The problem. Provide only the number of lines below in which the string "tweet" occurs.

Saved data entries
▼

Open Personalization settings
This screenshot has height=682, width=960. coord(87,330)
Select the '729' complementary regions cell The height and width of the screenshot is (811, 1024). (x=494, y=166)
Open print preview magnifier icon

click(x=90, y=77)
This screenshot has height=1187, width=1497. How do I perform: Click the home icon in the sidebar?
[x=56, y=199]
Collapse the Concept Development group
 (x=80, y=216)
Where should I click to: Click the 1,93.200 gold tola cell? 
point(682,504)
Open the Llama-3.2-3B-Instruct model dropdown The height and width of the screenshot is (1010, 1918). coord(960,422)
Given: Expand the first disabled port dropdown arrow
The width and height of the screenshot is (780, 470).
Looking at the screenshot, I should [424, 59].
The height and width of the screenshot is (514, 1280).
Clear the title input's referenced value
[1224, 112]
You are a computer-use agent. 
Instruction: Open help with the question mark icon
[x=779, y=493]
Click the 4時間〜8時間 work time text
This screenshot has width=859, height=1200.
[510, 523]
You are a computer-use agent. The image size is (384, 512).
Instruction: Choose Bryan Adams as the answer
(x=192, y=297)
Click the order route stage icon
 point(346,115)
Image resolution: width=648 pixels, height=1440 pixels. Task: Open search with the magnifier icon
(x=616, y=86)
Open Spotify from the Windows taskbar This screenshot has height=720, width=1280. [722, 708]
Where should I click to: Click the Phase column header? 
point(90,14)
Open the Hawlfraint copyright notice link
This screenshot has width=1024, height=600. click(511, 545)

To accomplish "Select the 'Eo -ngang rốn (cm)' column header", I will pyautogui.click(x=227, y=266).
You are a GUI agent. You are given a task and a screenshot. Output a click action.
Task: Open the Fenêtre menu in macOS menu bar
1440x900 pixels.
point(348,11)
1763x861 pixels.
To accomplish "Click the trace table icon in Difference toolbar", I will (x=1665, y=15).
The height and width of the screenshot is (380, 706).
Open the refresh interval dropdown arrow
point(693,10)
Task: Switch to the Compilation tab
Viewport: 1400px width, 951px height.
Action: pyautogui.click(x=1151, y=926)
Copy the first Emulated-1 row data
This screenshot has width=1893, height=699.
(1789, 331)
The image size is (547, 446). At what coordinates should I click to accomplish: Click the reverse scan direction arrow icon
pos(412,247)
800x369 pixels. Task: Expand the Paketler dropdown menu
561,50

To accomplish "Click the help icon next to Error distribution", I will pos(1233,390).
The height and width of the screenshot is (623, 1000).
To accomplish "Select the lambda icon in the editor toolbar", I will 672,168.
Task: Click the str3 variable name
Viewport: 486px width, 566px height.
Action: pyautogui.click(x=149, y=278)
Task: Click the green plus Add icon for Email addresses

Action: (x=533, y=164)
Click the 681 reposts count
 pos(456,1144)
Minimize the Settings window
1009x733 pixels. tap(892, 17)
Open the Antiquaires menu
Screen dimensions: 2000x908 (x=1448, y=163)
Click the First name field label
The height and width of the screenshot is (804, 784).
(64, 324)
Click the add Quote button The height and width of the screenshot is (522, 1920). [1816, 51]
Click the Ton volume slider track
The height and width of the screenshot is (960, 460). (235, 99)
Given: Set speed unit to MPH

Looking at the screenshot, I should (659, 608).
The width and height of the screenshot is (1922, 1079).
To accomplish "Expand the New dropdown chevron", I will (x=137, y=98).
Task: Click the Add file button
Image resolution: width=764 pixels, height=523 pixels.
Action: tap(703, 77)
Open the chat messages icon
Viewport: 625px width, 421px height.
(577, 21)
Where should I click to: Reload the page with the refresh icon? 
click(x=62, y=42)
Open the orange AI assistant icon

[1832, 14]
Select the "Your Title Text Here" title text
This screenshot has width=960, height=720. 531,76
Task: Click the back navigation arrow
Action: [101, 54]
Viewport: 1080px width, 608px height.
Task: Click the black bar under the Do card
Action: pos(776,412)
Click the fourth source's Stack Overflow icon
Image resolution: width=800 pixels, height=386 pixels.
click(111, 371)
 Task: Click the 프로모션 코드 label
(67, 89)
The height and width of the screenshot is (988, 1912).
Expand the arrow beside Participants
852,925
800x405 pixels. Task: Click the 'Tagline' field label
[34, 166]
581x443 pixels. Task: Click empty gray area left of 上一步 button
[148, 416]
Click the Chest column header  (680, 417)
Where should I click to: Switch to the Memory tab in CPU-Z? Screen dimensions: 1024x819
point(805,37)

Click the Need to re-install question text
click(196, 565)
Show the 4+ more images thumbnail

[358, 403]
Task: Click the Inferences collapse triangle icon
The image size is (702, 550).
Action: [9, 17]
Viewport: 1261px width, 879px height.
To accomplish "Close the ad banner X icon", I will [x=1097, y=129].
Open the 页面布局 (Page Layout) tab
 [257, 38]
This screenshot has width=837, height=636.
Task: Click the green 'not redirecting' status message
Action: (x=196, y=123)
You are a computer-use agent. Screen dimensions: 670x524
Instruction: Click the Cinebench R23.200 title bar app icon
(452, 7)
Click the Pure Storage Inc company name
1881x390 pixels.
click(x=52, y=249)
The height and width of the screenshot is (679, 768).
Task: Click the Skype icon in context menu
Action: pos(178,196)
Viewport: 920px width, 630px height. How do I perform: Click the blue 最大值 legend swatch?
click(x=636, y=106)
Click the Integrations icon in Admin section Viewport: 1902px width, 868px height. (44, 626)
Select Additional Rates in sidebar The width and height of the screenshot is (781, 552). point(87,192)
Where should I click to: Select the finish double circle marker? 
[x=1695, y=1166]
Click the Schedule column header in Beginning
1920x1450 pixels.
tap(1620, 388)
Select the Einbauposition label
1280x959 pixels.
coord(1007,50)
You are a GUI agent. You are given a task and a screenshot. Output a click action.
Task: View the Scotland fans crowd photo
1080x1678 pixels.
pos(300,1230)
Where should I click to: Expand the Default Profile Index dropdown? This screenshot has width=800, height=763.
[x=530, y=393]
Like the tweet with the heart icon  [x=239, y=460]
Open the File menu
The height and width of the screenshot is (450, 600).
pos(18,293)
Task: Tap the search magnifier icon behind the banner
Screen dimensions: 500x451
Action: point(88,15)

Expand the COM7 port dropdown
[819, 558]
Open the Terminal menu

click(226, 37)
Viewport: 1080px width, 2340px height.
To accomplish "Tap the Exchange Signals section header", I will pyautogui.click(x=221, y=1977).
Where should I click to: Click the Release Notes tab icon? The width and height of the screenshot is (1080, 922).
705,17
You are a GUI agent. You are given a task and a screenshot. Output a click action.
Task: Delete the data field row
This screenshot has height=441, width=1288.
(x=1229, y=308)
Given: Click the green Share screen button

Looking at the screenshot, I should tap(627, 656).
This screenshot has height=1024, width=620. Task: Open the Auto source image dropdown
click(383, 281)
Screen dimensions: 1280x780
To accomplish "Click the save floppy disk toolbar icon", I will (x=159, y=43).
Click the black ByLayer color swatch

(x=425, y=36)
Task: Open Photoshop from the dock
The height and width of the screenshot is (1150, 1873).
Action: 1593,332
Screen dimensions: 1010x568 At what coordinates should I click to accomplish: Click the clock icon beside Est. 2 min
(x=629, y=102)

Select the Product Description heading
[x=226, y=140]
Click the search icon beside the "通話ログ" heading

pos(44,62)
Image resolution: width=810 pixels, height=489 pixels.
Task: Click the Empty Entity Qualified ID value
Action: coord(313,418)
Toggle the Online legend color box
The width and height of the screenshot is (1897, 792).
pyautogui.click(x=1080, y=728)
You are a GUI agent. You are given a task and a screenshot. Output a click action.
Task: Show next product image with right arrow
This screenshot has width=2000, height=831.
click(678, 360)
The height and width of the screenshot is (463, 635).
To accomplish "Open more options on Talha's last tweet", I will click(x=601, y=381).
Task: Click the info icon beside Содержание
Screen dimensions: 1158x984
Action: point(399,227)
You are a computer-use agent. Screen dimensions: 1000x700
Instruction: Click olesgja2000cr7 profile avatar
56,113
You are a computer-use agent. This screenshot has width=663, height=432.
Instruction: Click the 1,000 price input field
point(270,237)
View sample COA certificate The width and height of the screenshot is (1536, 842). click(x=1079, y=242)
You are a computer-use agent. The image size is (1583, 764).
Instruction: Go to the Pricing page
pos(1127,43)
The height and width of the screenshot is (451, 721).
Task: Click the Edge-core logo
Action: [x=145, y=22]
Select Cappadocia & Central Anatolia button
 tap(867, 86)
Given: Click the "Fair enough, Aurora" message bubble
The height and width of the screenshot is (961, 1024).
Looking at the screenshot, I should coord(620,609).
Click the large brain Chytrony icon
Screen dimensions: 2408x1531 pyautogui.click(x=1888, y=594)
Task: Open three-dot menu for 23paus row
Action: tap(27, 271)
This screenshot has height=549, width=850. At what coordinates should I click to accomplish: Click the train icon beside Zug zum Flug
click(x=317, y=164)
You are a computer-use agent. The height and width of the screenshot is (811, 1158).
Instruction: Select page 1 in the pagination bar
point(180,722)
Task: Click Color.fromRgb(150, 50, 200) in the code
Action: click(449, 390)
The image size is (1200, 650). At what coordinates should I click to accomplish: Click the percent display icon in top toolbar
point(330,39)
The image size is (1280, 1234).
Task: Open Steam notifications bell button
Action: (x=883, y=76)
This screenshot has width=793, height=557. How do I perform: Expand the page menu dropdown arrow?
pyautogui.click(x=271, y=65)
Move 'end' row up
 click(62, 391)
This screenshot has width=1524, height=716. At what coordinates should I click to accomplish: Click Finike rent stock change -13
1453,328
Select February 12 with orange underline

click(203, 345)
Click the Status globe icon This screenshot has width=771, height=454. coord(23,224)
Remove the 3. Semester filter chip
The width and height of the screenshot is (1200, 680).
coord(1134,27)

▲

Task result. 2